The turn-on conditions consisted of very aggressive switching, including 150˚C virtual junction temperature and 100-A IDS, leading the designer to choose slower switching and thus higher gate resistances for a more stable design. For turn-off conditions, the data is significantly different and less wild with lower gate resistances. If it is acceptable to run the 1-Ω resistor for turn-off conditions, then the design can be optimized for speed (minimizing turn-off delay) and reliability (lower overshoot and ringing) by tuning the two gate resistors accordingly. The same set of plots can also be analyzed for the body diode’s reverse-recovery performance.
When taking it a step further and integrating the voltage and current waveforms, the designer can visualize the performance of switching energy and compare the turn-on and turn-off energy across all cases (see Figure 11). A key takeaway from observing these plots is that bipolar gate driving (15 V/–4 V) with Miller clamping gives the best performance in terms of reliability (no self-turn-on, reduced shoot-through) and switching loss.

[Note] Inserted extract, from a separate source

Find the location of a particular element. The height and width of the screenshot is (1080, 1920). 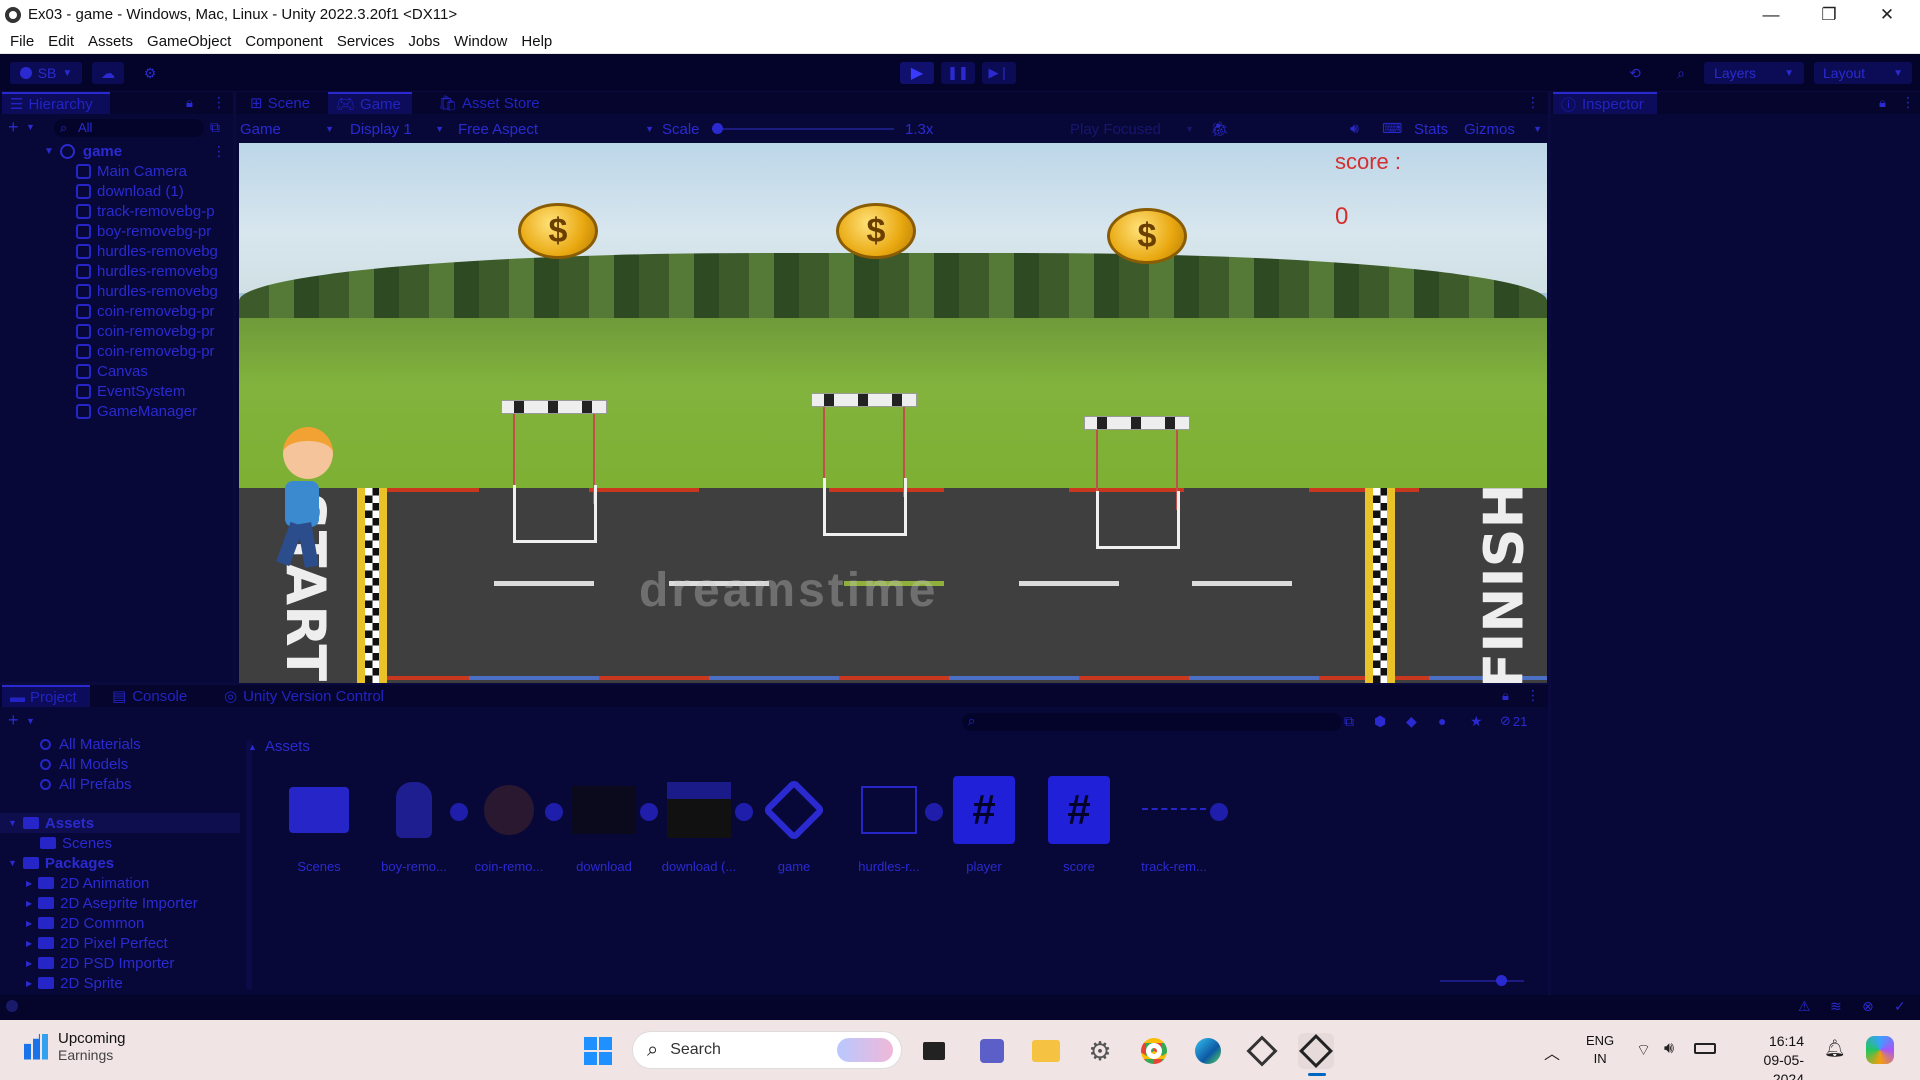

asset-item: # player is located at coordinates (984, 827).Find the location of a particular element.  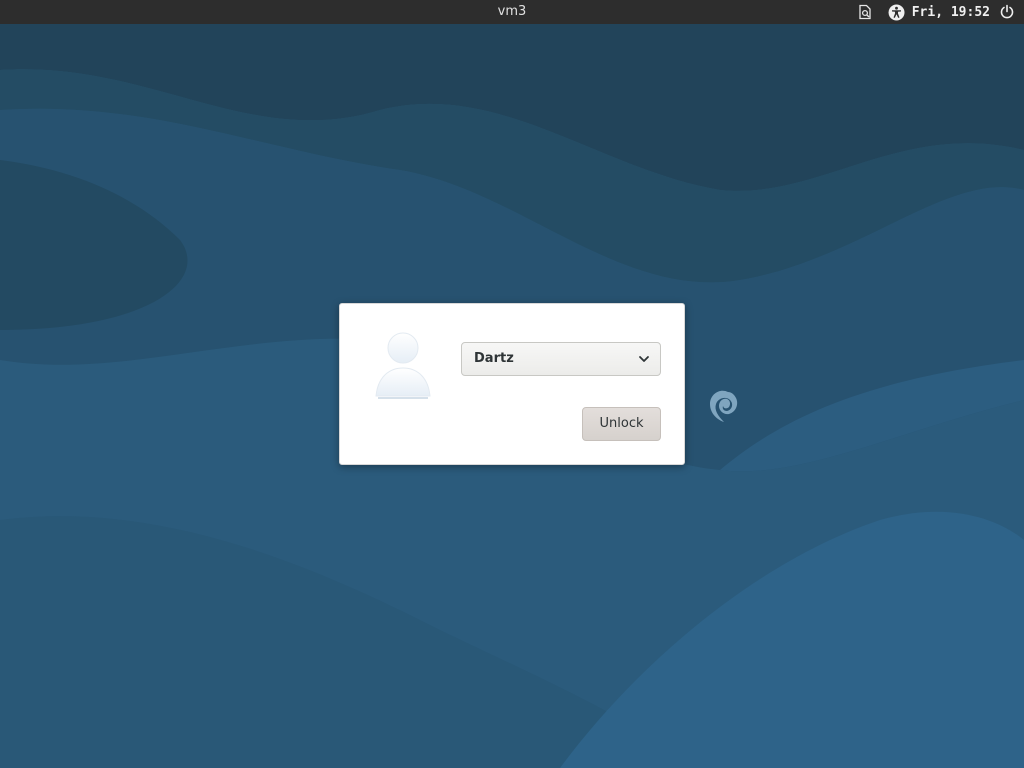

unlock-dialog: Dartz Unlock is located at coordinates (512, 384).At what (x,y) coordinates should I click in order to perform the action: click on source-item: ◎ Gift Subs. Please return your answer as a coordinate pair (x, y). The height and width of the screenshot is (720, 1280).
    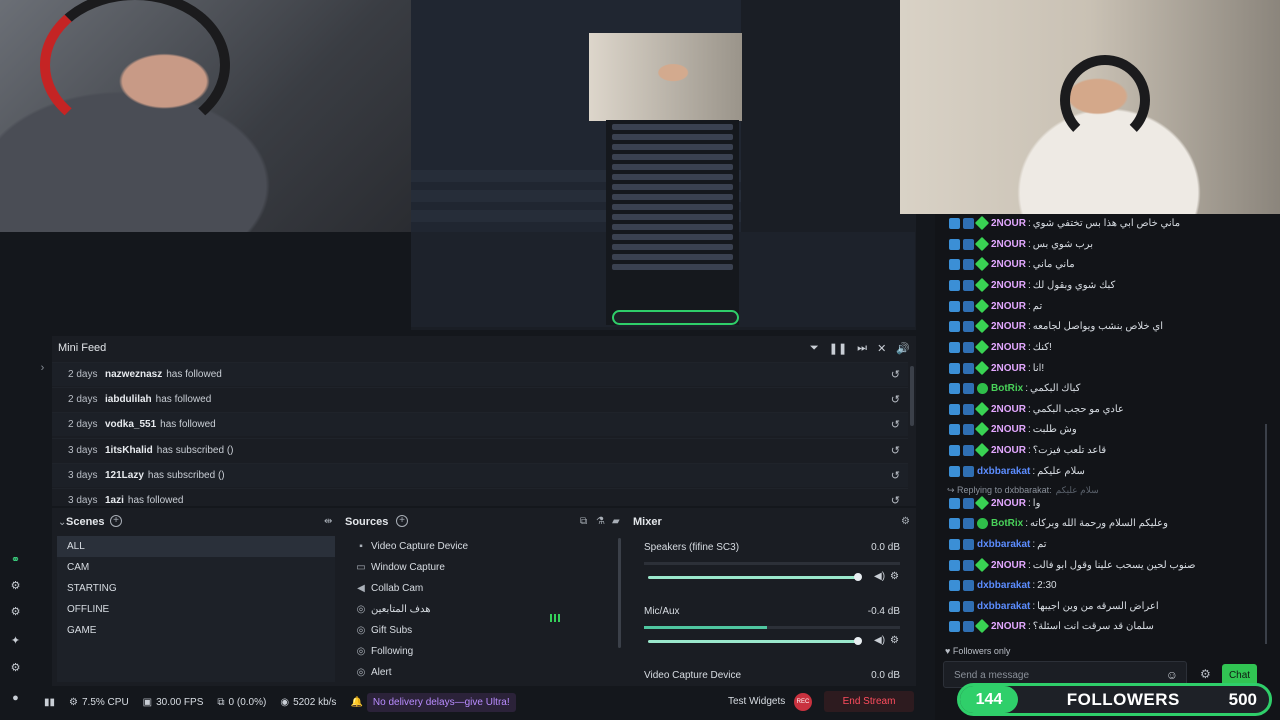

When running the tests and post-processing, it’s important to look at how the MOSFET performs throughout the entire range of junction temperature. For room temperature (25˚C), lower gate resistances might appear to meet the application requirements while maximizing switching speed. However, with higher temperatures, the turn-on/-off characteristics and reverse recovery can change dramatically, increasing loss and instability and taking the MOSFET into an unsafe operating area. These higher temperatures can be tested with a hot plate (or similar) to represent the actual temperature during normal operating conditions.
To conclude, it’s critical to consider several topologies and switching conditions while also utilizing the appropriate equipment that will accurately model the design. Through just four key parameters (switching loss, timing, overshoot, and speed) derived by a few measurement techniques, the ideal configuration can be selected and optimized to take full advantage of SiC’s incredible capabilities.